So the H100(which costs vastly more than a Zen5..), has 14592 32 bit SIMD lanes, not cores.

A Zen 5 has 16x4(64) 32 bit SIMD lanes per core, so scale that by core count to get your answer. A higher end desktop Zen5 will have 16 cores, so 64x16 = 1024. The Zen5 also clocks much higher than the GPU, so you can also scale it up by perhaps 1.5-2x

While this is obviously less than the H100, the Zen5 chip costs $550 and the H100 cost $40k.

There is more to it than this, GPUs also have transcendental functions, texture sampling, and 16 bit ops(which are lacking in CPUs). While CPUs are much more flexible, and have powerful byte & integer manipulation instructions, along with full speed 64 bit integer/double support.




Thanks for the clarification on the NVidia, I didn't know that. What I also found is that NVidia groups 32 SIMD lanes into what they call a warp. Then 4 warps are grouped into what they're calling a streaming multiprocessor (SM). And lastly H100 has 114 SMs so 432114=14592 checks out.

* [PROVIDED INFORMATION]:
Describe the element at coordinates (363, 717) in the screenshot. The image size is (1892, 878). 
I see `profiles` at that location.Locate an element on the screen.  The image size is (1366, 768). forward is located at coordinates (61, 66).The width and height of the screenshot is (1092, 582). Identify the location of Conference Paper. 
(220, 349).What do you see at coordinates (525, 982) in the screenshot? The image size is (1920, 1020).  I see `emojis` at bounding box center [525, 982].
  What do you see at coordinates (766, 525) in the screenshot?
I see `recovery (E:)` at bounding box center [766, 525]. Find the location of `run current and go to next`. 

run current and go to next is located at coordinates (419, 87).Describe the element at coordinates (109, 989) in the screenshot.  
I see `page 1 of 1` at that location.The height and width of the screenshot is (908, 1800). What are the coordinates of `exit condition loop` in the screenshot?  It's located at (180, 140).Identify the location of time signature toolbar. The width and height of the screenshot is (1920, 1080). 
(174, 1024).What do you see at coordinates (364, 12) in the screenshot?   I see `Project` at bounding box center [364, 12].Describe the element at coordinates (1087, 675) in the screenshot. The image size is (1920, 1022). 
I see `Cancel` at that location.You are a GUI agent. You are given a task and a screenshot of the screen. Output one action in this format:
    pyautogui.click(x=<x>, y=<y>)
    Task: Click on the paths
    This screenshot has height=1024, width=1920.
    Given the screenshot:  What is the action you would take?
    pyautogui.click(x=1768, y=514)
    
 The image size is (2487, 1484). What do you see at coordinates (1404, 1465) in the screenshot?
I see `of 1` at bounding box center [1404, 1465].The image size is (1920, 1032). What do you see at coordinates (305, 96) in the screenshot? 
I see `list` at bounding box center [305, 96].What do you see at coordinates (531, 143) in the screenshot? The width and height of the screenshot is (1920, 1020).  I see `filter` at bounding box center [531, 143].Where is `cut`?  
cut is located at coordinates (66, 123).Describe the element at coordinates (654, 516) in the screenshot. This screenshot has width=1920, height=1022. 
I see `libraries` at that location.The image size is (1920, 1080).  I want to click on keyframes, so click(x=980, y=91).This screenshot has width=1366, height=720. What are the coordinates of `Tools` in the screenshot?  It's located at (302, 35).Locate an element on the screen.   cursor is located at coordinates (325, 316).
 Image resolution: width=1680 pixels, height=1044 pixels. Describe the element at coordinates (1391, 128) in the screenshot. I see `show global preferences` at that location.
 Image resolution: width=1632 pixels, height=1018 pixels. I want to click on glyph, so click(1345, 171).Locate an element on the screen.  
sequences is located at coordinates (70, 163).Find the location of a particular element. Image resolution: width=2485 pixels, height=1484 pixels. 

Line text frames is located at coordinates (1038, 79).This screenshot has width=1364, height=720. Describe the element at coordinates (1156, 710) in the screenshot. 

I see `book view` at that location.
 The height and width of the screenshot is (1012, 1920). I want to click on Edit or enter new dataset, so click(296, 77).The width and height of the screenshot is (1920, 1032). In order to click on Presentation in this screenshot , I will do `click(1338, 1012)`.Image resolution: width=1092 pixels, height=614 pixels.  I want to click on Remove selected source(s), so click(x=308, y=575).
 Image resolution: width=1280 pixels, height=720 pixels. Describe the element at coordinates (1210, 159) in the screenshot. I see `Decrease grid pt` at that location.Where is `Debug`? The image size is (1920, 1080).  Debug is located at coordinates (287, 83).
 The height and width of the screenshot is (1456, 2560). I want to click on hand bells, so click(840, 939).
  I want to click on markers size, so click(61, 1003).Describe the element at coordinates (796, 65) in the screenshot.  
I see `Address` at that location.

* [SET OF TASKS]:
[a] Rewrite the H100 and Zen 5 text from "There is more" up to and including "432114=14592 checks out.", putting "central processors" in place of "CPUs".
[b] Answer these questions from the H100 and Zen 5 text:
(i) How many cores does a higher end desktop Zen5 have?
(ii) How much does the Zen5 chip cost?
(iii) How many SMs does the H100 have?
[c] Write what comes next in the H100 and Zen 5 discussion after its final sentence.
The lines are separate material, apart from the H100 and Zen 5 text.

* [RESULTS FOR EACH TASK]:
[a]
There is more to it than this, GPUs also have transcendental functions, texture sampling, and 16 bit ops(which are lacking in central processors). While central processors are much more flexible, and have powerful byte & integer manipulation instructions, along with full speed 64 bit integer/double support.




Thanks for the clarification on the NVidia, I didn't know that. What I also found is that NVidia groups 32 SIMD lanes into what they call a warp. Then 4 warps are grouped into what they're calling a streaming multiprocessor (SM). And lastly H100 has 114 SMs so 432114=14592 checks out.

[b]
(i) 16
(ii) $550
(iii) 114

[c]
> Zen 5 has 16x4(64) 32 bit SIMD lanes per core

Right, 2x FMA and 2x FADD so the highest-end Zen 5 die with 192 cores would total to 12288 32-bit SIMD lanes or half of that if we are considering only FMA ops. This is then indeed much closer to 14592 32-bit SIMD lanes of H100.


There are x86 extensions for fp16/bf16 ops. e.g. both Zen 4 and Zen 5 support AVX512_BF16, which has vdpbf16ps, i.e. dot product of pairs of bf16 elements from two args; that is, takes a total of 64 bf16 elts and outputs 16 fp32 elts. Zen 5 can run two such instrs per cycle.